Not just doomsday scenarios and labour crises, the new McKinsey report is a breath of optimism.
4' min read
4' min read
Not only doomsday scenarios, labour crises and laboratory-generated viruses. Artificial intelligence can help mankind achieve all 17 of the UN Sustainable Development Goals (SDGs) and in fact there are already concrete examples, use cases in all these areas.
The AI and the 17 objectives
.In the days when AI is being used - among other things - to generate electoral misinformation and alarms are growing over the booming energy consumption in data centres due to this technology, the report just published by McKinsey is a breath of optimism. In 29 pages it delves, with many examples, into the ways in which AI is already contributing to goals of utmost importance to the future of humanity, which the United Nations would like to achieve by 2030: eradicating poverty, hunger, ensuring health and wellbeing, providing quality education, achieving gender equality, ensuring clean water and sanitation; ensuring clean and affordable energy, promoting sustained and sustainable economic growth, building resilient infrastructure and promoting innovation; reduce inequality; make cities and communities sustainable; ensure sustainable patterns of consumption and production; combat climate change; conserve and sustainably use oceans and marine resources; protect terrestrial ecosystems; promote peace, justice and strong institutions; and strengthen partnerships for sustainable development. The United Nations in 2023 recognised that in seven years since the 17 goals were initiated, humanity is still 15 per cent of the way there.

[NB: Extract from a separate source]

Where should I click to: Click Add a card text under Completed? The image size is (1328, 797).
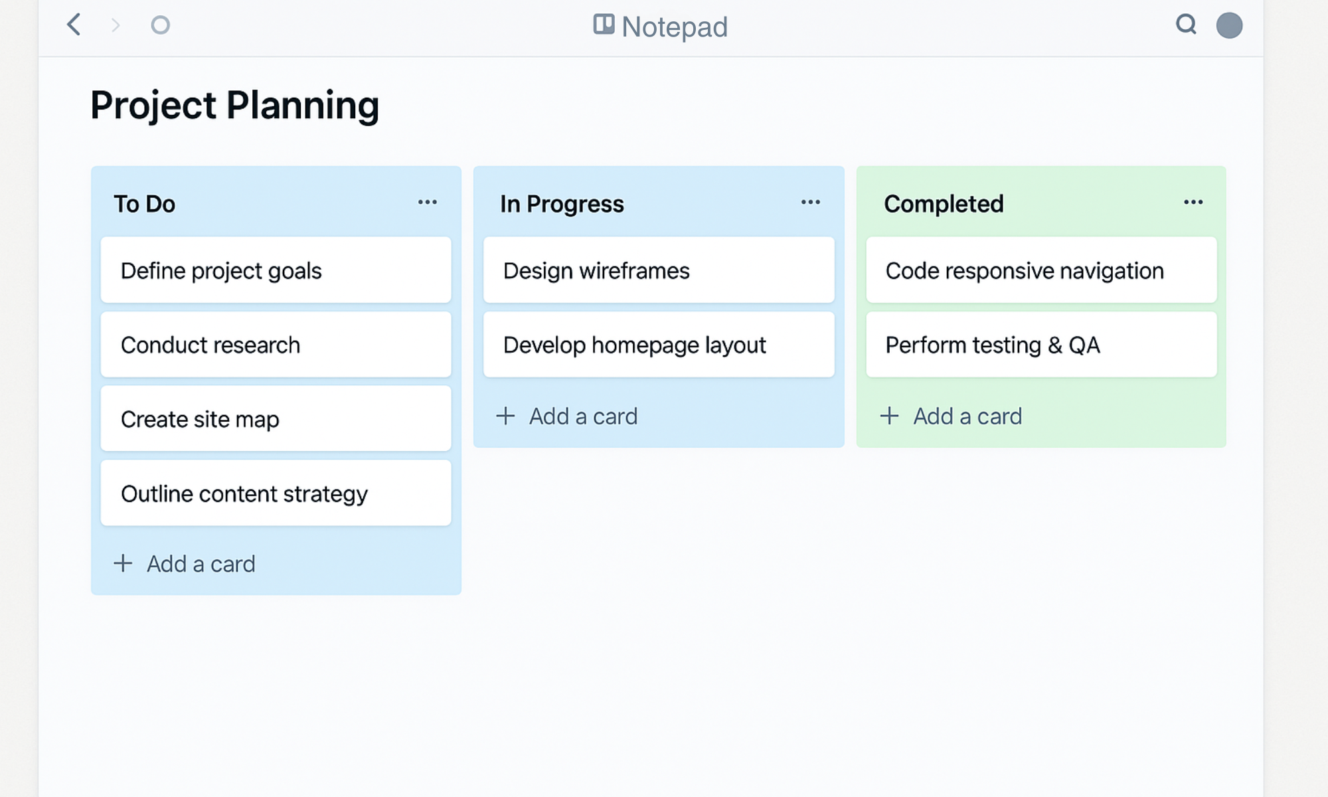[967, 416]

The point is that AI could help us speed up, then, 'but it is not a magic bullet' acknowledges McKinsey, and there are several major challenges to overcome in order to exploit this opportunity.
Positive cases
.Experts interviewed by McKinsey agree that AI has a particularly high potential to make a difference for five SDG goals: good health and well-being (SDG 3), quality education (SDG 4), affordable and clean energy (SDG 7), sustainable cities and communities (SDG 11) and climate action (SDG 13). In fact, 60 per cent of AI uses for social good for non-profit purposes were in these areas.

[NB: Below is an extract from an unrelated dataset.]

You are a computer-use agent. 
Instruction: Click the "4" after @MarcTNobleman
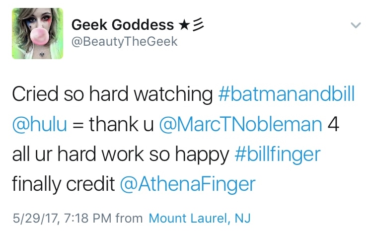[x=333, y=124]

For example, in Kenya, Jacaranda Health uses AI-based solutions to improve the quality of care for women and reduce maternal deaths. Their Prompt service, an exchange of personalised text messages to women, increased the likelihood of mothers attending more than four antenatal visits by 20 per cent. In India, Armman developed mMitra, an automated voice messaging system that provides key information on preventive care. Some 3.6 million women in nine states were reached in this way.